→ **Entries on where items appear**:
####
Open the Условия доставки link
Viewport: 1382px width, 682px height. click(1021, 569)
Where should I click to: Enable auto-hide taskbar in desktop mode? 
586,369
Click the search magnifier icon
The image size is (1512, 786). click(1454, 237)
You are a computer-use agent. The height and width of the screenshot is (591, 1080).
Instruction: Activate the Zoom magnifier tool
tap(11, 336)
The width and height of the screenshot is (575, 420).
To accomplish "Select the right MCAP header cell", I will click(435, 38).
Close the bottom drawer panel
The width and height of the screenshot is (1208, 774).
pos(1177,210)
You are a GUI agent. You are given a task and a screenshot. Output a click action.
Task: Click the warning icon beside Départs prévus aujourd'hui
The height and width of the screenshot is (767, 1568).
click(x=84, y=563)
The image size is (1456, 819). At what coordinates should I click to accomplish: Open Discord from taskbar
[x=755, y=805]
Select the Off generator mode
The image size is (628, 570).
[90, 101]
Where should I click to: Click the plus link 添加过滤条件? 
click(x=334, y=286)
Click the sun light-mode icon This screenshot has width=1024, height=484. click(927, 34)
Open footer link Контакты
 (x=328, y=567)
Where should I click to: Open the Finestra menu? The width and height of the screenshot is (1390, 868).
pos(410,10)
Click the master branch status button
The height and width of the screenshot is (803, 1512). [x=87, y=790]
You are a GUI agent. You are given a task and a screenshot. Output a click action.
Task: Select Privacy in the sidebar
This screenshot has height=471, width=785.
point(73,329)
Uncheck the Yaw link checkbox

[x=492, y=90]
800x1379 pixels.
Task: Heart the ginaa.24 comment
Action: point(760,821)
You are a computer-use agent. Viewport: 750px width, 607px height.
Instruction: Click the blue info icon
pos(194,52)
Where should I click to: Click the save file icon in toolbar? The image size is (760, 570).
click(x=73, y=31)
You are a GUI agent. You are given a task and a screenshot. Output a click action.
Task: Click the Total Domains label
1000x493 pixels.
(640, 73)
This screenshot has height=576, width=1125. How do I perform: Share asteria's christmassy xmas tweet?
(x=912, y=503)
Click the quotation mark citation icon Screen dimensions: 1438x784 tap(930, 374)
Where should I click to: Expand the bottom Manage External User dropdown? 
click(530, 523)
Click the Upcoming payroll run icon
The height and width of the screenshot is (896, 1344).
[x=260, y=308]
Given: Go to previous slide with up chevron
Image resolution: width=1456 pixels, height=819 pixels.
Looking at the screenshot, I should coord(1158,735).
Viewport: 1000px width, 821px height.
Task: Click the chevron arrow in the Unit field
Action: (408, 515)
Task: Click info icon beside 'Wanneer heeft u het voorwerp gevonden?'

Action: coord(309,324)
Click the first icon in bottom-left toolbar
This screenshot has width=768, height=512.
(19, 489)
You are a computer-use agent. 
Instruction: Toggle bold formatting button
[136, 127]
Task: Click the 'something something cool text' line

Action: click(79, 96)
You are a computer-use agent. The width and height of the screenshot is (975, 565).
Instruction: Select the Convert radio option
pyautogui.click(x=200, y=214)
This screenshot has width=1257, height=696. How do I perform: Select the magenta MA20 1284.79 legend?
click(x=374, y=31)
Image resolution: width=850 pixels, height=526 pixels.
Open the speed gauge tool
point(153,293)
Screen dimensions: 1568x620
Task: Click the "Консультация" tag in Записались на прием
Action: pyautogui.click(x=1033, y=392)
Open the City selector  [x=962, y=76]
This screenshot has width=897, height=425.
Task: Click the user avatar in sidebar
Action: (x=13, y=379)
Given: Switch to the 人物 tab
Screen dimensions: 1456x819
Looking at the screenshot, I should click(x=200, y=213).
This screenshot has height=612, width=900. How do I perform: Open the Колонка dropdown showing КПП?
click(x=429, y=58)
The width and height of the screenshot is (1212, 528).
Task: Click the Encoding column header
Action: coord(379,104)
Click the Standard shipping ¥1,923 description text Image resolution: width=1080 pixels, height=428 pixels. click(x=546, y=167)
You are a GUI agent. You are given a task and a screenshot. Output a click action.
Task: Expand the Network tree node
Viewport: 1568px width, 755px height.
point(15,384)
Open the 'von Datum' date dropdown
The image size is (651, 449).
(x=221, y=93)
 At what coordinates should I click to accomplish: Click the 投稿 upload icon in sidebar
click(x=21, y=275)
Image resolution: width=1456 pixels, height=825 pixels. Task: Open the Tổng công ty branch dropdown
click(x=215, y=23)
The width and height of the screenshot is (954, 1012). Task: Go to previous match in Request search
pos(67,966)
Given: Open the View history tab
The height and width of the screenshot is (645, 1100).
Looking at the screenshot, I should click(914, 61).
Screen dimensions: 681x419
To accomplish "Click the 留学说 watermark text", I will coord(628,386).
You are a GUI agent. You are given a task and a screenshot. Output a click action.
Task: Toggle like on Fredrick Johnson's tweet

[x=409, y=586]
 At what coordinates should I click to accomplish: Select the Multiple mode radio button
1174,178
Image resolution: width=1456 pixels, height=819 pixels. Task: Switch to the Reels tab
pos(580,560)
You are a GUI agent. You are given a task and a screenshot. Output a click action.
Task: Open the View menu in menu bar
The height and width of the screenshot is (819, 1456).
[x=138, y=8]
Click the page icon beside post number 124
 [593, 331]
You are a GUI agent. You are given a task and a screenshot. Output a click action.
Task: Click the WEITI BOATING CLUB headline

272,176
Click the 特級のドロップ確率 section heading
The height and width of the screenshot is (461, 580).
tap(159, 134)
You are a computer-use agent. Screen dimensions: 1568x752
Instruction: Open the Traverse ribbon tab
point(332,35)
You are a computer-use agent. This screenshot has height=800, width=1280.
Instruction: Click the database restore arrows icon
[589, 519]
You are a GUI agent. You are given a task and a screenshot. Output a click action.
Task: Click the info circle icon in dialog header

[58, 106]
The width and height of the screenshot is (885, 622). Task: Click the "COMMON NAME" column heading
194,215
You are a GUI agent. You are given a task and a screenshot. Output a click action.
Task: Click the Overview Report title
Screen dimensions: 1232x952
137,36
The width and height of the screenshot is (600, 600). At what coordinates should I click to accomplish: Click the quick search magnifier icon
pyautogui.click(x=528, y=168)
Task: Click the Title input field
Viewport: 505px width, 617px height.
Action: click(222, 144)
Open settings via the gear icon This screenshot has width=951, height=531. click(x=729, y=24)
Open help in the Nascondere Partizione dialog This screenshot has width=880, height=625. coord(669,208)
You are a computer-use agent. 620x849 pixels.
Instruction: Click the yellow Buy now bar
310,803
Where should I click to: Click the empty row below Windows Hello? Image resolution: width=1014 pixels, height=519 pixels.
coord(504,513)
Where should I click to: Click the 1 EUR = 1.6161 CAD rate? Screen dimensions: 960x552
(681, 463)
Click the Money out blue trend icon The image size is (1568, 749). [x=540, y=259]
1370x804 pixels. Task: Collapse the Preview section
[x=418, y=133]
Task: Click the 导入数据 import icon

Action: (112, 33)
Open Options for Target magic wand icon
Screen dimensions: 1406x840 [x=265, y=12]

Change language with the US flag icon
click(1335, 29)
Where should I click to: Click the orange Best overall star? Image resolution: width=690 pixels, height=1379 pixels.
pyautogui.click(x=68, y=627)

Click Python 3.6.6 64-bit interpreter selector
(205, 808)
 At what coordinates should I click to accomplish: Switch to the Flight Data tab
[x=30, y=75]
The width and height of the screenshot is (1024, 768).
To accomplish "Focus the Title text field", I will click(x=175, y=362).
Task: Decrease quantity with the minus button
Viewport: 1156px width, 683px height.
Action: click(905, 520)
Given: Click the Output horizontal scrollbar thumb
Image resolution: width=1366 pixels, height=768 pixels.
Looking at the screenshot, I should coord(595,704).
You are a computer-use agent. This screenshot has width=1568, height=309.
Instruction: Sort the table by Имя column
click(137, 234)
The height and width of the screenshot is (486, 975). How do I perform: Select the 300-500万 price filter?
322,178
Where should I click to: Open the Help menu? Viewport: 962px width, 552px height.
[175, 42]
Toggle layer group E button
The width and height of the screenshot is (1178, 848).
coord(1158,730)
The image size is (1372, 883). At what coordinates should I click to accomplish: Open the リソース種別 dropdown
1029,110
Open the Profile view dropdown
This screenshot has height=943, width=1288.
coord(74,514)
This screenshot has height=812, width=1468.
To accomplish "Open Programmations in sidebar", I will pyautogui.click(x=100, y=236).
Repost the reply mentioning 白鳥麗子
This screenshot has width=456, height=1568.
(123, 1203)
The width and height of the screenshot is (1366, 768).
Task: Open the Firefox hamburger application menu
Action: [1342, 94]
####
→ **Work to do**: Reproduce the lines of the records above verbatim, from the line with "Click the search magnifier icon" up to and including the line with "tap(11, 336)".

→ **Full solution**:
Click the search magnifier icon
The image size is (1512, 786). click(1454, 237)
You are a computer-use agent. The height and width of the screenshot is (591, 1080).
Instruction: Activate the Zoom magnifier tool
tap(11, 336)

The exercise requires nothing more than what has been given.